_WORK REQUIRED:_ Give only the number of lines in these records that include "item".

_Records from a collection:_
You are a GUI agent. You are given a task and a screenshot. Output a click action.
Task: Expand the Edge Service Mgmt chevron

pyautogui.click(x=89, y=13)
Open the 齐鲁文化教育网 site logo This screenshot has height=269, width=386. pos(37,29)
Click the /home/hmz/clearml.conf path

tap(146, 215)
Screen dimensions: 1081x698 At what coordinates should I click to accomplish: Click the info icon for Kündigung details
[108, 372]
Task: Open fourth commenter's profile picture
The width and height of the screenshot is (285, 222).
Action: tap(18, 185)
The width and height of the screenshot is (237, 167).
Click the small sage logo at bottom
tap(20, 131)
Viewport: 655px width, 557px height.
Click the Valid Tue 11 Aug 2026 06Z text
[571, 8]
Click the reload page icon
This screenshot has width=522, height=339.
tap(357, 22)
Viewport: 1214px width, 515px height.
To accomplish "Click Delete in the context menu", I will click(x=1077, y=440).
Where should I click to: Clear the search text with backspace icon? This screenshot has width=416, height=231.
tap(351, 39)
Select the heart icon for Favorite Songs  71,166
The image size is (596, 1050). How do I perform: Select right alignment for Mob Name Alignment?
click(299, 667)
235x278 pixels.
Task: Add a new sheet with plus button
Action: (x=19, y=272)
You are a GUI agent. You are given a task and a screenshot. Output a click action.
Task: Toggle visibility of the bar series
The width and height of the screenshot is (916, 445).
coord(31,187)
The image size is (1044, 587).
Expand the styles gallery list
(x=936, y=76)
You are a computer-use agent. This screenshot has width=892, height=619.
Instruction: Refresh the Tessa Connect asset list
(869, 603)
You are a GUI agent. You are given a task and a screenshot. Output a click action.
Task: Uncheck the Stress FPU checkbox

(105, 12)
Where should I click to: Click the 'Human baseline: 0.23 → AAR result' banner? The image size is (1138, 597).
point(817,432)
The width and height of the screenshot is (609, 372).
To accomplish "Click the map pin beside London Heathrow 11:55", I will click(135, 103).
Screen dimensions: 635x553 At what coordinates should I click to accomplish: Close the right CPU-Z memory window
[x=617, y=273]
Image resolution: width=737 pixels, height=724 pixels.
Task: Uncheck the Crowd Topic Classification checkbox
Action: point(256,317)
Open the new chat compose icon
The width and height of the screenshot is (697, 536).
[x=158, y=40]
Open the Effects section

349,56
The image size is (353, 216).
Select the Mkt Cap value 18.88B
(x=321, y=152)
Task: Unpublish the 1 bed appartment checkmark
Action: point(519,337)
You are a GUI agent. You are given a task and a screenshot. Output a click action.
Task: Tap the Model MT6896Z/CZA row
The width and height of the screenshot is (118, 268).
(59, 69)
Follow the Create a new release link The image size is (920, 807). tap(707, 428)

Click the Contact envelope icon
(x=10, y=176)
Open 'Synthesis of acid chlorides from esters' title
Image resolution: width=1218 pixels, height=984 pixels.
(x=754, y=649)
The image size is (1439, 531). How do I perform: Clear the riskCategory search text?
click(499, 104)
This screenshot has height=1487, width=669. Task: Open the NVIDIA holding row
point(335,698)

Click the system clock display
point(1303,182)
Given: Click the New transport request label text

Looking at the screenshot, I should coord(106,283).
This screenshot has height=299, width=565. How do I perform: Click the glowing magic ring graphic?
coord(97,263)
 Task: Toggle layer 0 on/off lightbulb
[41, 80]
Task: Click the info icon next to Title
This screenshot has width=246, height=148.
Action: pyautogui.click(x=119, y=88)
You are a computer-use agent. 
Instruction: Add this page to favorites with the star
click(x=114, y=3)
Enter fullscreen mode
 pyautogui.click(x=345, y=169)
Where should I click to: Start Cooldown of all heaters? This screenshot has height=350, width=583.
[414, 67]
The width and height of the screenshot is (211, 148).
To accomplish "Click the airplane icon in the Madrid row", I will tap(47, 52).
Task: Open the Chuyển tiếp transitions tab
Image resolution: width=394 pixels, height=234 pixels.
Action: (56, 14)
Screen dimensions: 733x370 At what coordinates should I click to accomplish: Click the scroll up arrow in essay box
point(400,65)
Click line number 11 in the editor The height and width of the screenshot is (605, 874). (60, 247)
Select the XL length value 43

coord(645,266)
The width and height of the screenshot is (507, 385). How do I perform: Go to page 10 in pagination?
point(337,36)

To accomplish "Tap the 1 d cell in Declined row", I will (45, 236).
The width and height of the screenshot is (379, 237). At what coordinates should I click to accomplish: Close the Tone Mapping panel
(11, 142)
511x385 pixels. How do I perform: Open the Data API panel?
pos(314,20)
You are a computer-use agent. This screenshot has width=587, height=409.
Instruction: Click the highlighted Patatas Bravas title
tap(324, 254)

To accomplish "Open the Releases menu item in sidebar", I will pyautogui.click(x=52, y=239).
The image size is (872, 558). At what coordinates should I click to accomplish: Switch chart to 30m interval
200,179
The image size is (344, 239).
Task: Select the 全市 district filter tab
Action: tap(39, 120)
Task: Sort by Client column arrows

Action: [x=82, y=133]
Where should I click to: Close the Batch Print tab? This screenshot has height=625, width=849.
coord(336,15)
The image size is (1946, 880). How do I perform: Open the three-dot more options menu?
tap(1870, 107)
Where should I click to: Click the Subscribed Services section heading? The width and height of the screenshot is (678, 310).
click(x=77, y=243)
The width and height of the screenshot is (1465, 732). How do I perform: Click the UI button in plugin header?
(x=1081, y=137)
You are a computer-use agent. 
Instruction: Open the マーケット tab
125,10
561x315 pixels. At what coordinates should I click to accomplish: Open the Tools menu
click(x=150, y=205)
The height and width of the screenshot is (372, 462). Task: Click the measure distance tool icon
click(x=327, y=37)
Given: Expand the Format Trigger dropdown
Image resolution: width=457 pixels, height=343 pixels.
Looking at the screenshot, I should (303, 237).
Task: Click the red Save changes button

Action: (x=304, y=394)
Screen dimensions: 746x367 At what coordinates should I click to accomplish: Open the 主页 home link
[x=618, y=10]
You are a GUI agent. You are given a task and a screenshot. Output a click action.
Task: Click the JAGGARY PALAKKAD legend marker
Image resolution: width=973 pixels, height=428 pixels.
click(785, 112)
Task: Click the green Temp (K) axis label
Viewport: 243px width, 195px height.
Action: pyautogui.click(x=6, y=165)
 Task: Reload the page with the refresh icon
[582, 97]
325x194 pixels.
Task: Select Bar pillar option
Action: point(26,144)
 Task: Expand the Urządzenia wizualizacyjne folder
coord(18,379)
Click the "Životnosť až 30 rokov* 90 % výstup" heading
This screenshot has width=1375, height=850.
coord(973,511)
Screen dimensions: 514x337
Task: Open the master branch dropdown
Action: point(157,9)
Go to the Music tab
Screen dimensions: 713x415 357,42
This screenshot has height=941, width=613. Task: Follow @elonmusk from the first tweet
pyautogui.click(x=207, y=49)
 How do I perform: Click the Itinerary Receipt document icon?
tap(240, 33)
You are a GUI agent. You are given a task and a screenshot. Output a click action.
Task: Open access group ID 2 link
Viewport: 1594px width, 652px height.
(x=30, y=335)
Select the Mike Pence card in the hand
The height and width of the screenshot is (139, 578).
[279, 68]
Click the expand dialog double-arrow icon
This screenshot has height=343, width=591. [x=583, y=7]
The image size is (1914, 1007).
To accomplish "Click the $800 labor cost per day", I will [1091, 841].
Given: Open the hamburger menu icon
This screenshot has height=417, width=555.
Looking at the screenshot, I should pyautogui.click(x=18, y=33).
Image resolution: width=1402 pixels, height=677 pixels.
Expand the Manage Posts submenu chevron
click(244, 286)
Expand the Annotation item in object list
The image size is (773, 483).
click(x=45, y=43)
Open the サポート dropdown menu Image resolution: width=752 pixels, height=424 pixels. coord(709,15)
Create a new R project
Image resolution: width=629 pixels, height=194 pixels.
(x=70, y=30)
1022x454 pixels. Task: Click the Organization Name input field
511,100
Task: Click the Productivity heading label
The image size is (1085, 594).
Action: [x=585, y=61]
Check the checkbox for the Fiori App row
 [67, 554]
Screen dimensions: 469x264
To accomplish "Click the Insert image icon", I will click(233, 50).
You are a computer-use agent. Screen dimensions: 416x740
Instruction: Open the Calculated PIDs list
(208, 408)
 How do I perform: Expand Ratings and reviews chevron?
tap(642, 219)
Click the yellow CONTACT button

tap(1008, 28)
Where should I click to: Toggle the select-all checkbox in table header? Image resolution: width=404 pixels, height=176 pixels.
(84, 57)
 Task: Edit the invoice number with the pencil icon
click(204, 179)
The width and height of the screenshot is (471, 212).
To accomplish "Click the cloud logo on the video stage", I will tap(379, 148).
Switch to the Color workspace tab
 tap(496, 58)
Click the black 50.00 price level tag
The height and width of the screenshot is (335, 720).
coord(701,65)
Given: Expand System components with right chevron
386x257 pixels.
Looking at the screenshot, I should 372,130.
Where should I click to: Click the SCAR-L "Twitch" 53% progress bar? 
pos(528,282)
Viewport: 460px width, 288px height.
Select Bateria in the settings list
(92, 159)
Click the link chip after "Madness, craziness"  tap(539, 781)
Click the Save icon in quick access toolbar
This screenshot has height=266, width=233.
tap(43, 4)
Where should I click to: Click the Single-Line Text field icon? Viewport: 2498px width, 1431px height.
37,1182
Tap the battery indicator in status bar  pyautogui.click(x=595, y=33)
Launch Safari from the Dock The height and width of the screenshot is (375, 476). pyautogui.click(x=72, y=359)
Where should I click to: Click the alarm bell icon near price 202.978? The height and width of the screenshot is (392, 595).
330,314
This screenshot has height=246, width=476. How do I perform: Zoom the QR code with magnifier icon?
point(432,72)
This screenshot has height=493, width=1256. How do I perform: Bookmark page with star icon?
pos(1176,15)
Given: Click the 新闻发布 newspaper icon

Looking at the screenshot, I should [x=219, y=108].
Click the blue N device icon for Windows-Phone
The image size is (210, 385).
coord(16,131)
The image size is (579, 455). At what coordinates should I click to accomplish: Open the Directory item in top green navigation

_RESPONSE TO THE EXERCISE:_ 3